## Exercise aim:
Each entry that follows is to be retyped exactly. Pictures do not belong in the copy.
Data shown START
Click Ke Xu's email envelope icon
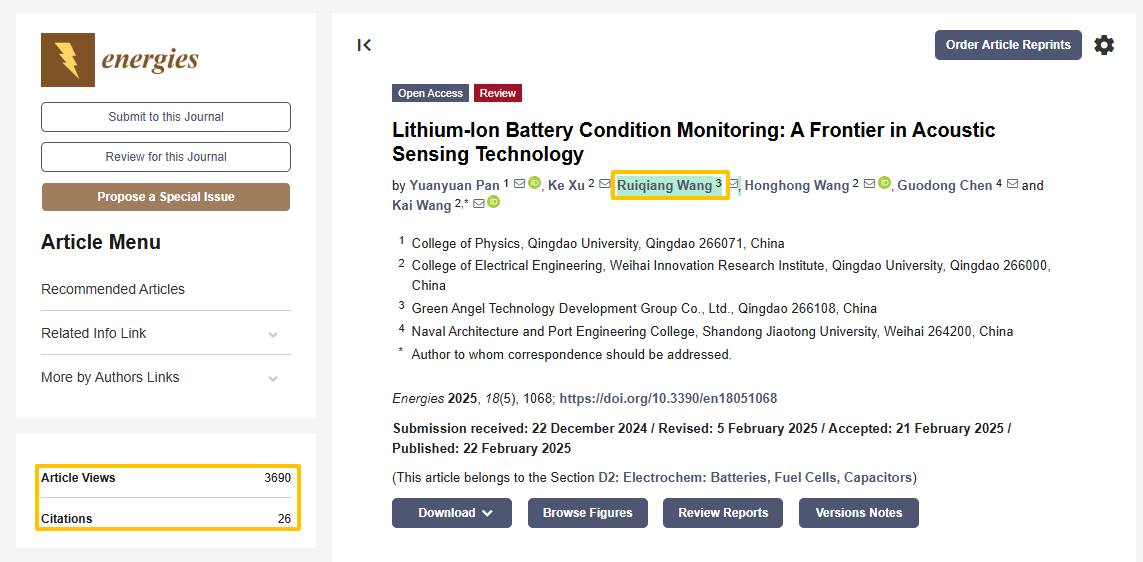1143x562 pixels. 605,184
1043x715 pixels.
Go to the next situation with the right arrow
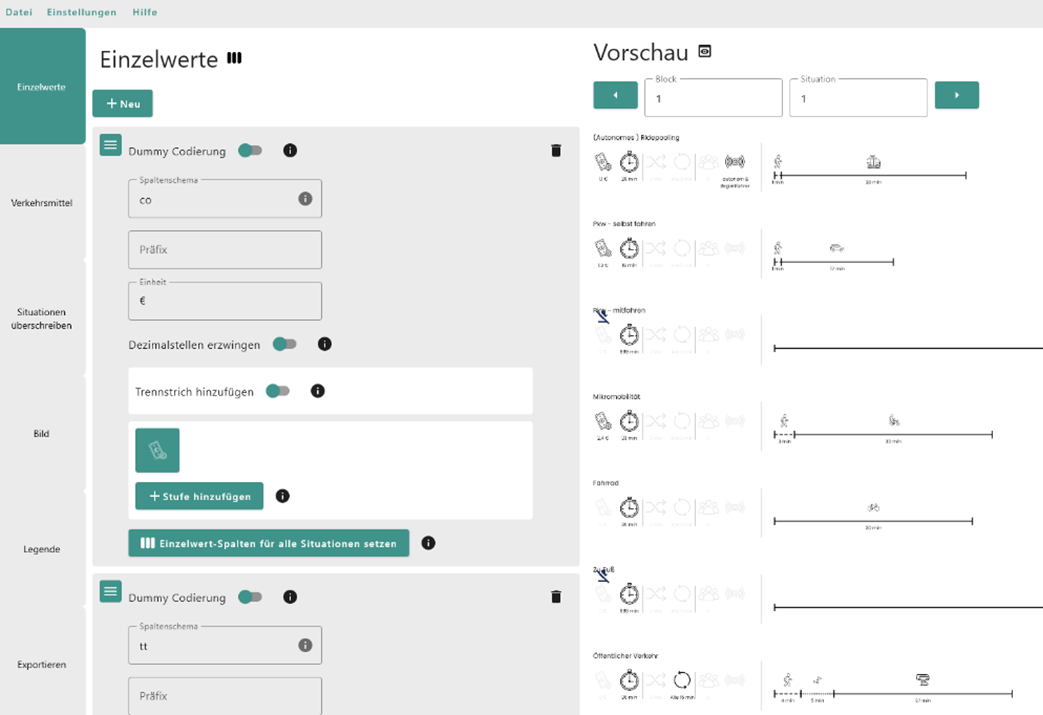[957, 95]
Data shown END
## Answer space:
Click Ke Xu's email envelope icon
1143x562 pixels. 605,184
1043x715 pixels.
Go to the next situation with the right arrow
[957, 95]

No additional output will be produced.